L’épidémie de Covid accentue ce sentiment d’isolement. L’ambassade et le consulat ont refusé d’accueillir du public à cause des mesures sanitaires. En outre, des familles «sont séparées depuis le début de la pandémie» à cause de la fermeture des frontières, déplore notre intervenant. Une situation qu’il a d’autant plus de mal à comprendre que les ressortissants français ont été laissés libres d’aller et venir avec d’autres pays présentant des risques de contagion bien plus élevés, comme l’Angleterre, l’Inde, le Brésil…
«Les Français d’ici, qui vivent dans un pays souverain, voient toutes les limites de notre positionnement dans l’Union européenne. Ils ont par exemple très mal vécu qu’on leur interdise de rentrer en France. C’était inacceptable», insiste Olivier Burlotte.

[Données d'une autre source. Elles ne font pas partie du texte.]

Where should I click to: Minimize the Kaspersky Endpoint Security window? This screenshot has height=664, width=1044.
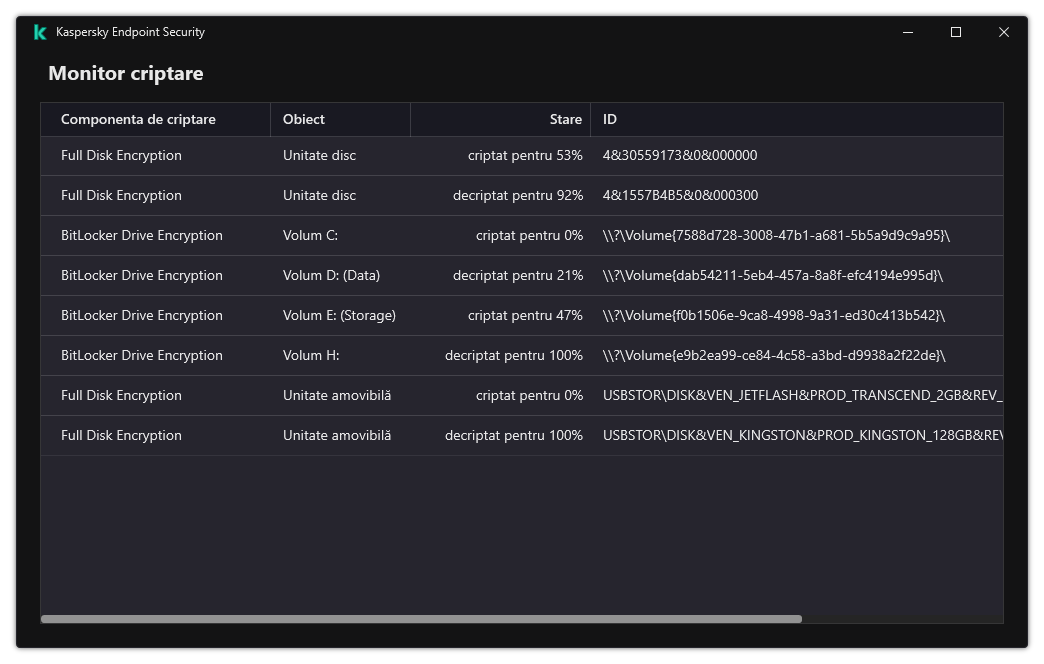click(908, 32)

«Des tensions, y compris au niveau sanitaire»
Ce vaccin, efficace à 91,6% selon la revue scientifique The Lancet, approuvé pour le moment par 66 pays, pourrait n’être homologué que fin juin par l’EMA. Cette situation trahirait là encore la prépondérance de l’idéologie dans les décisions de l’exécutif, selon notre intervenant, qui regrette «des tensions, y compris au niveau sanitaire». Il espère que les Français de l’étranger enverront un «message» à leurs dirigeants via le scrutin des consulaires.
«On n’est pas naïfs, on sait bien que ce ne sont pas les conseillers consulaires qui vont faire changer la politique française en matière de souveraineté. Mais, s’il y a un élu ou plus sur cette ligne, cela montrera bien que c’est le message que les Français d’ici veulent faire passer.»
Le 1,6 million de Français inscrits sur les listes électorales consulaires sera appelé aux urnes le 30 mai pour élire leurs 463 conseillers. Ces derniers compteront parmi les grands électeurs lors des sénatoriales. Une nouveauté cette année: le recours au vote électronique dès ce 21 et jusqu’au 26 mai.